The order was granted by Superior Court Commissioner Bruce Chan and will remain in effect until Chan holds a hearing on Friday on a request by the city and the San Francisco Zoological Society for authority to search the items.
Matt Dorsey, a spokesman for City Attorney Dennis Herrera, said the order was granted “with only moments to spare” before Kulbir and Amritpal Dhaliwal arrived at the Hall of Justice to retrieve the items from San Francisco police.
The phones and car have been in police custody since the attack, but city and zoo officials currently do not have authority to inspect them without the brothers' permission.
Kulbir Dhaliwal, 23, and his brother Amritpal, 19, were injured and their friend Carlos Sousa, 17, of San Jose, was killed by the 350-pound Siberian tiger when it escaped from its enclosure on Dec. 25.
The tiger was fatally shot by police outside the zoo cafi, where it had followed the two brothers.
Herrera had told the brothers' attorney, Mark Geragos, in a letter Friday that the “digital content” of the cell phones “may help reconstruct what happened at the tiger exhibit and cafi.”
He also wrote, “There have also been reports that there is evidence in your clients' car of possible alcohol consumption.”
The city attorney had asked Geragos for a voluntary agreement allowing inspection of the items. Herrera said lawyers from his office were negotiating with Geragos today as the brothers were apparently en route to retrieve them.
Herrera charged, “It now appears that Mr. Geragos was just stalling until his clients could get to the Police Department to claim their cell phones and car.”
Geragos could not immediately be reached for comment.
In a letter to Herrera on Monday, the attorney did not respond directly to the request for voluntary inspection, but maintained that the zoo and the city are legally liable for “the fact that (the zoo) let a deadly animal get out of its cage and attack zoo patrons.”
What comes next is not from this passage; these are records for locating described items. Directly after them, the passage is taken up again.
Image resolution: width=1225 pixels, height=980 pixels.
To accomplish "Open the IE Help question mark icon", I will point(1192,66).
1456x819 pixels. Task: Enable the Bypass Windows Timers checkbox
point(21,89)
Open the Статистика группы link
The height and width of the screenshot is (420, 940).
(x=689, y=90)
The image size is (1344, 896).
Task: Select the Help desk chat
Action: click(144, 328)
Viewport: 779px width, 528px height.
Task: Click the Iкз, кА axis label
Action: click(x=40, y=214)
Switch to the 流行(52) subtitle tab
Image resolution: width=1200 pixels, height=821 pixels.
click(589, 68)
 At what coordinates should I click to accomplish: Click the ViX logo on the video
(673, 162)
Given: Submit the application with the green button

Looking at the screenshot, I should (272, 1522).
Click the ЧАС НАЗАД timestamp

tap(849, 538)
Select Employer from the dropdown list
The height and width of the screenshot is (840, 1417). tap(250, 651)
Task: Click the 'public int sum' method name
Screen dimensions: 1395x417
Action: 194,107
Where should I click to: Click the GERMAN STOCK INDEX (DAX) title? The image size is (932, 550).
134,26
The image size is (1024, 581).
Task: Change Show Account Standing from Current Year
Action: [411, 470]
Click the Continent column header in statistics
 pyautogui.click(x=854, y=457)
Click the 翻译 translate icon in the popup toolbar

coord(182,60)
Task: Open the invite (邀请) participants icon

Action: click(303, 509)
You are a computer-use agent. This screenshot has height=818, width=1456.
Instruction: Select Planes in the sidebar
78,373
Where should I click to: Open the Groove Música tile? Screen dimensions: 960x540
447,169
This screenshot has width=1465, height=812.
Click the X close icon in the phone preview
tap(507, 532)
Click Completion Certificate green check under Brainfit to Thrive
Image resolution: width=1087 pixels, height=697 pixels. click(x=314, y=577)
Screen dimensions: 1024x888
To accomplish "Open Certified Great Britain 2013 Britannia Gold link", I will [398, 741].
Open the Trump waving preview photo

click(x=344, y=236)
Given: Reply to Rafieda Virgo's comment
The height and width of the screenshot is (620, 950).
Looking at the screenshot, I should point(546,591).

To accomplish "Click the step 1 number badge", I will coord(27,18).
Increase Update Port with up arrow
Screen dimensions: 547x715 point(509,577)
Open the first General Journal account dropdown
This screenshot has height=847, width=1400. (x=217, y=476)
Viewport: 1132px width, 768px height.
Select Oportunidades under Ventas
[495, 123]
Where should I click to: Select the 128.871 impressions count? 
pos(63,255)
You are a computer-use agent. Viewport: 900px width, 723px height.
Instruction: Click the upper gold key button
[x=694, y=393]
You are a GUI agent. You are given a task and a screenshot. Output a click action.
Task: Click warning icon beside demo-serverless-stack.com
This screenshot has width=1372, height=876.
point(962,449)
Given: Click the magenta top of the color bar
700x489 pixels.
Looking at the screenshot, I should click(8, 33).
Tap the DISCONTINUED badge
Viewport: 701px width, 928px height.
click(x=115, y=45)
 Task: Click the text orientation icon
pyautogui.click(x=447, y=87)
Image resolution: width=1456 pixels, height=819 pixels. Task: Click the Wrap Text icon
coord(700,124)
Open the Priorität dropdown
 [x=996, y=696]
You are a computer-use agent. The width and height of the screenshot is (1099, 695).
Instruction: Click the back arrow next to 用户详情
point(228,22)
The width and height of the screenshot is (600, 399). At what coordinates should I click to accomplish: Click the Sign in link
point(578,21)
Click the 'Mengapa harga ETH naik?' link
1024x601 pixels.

Herrera wrote in a petition to Chan today that evidence from the phones and the car might be needed to defend the city against an expected civil lawsuit by the brothers and that the material “is in danger of being destroyed.”
The hearing on Friday will be held at the city's Civic Center Courthouse. In addition to seeking authority to search the phones and vehicle, the city and zoo will ask for an order requiring their preservation as potential evidence.
Chan set that hearing in today's emergency order and wrote, “It is further ordered that the San Francisco Police Department not release any property described in the petition including cell phone(s) and vehicle until further notice.”